Another strange vocalization: yesterday afternoon, Lorna heard a strikingly odd series of sounds coming from a tree in front of the house. Squeaks and rumbles and a sound like the clattering of a bill. At first she thought it might be a cuckoo; later she wondered if it was a Yellow-breasted Chat. I came out to try and help but, of course, as soon as I arrived on the front deck, the bird stopped vocalizing, leaving only the squeaking of two trees rubbing against one another in the rather gusty winds. No, Lorna insisted, that's not what she heard. So who or what was making these odd sounds? It turned out to be a Common Starling, a bird noted in the Old World for its imitative abilities (Mozart is said to have kept one as a pet because it could whistle one of his tunes!). I've never heard a New World Starling that could compete with a Mockingbird in this category but starlings certainly have their squeaks and whistles.
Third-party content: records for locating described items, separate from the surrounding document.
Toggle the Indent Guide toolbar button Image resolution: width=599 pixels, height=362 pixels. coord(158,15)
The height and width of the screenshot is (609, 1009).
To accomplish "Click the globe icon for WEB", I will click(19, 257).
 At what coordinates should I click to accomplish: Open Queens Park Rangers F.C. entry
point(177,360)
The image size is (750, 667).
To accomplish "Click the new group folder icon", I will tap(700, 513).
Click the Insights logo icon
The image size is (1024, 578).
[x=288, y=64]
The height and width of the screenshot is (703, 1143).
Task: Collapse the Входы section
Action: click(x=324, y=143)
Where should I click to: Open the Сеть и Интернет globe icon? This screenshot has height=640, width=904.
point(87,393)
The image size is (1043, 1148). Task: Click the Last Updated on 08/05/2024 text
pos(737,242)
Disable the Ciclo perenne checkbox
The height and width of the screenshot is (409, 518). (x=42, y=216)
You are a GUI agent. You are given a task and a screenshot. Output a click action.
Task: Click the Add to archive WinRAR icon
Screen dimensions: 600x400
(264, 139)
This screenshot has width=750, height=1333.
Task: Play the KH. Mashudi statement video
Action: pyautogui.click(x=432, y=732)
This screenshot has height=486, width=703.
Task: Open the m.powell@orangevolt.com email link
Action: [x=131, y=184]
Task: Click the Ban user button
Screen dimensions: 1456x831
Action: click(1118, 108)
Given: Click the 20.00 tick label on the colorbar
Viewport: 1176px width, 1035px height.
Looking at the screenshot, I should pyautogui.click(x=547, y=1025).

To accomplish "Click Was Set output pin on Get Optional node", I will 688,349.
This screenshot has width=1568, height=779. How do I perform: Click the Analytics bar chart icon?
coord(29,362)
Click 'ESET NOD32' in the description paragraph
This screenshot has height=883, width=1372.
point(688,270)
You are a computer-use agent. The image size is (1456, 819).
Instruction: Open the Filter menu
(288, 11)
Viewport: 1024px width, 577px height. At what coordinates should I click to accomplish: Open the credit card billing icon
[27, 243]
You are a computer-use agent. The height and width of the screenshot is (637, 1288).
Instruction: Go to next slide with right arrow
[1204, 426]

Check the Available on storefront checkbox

Yet another: two or three loud hawk-like shrieks. Not the wimpy calls of a Bald Eagle or the distinctive sound of a Red-tail Hawk but a strong loud downward scream. I charged into the woods, looking high above to find the bird but what turned up was a ragged looking Common Crow being chased by a Blue Jay. Crows don't make sounds like hawks (I don't think) but Jays are known to imitate the call of a Red-shouldered Hawk, a rarity on Long Island and only seen here once before. If it was the Jay, perhaps he/she was trying to scare away a marauding crow by imitating the call of an even more threatening predator. Moments later the rains came and I retreated having seen and heard more than enough for a foggy, misty, rainy late May morn.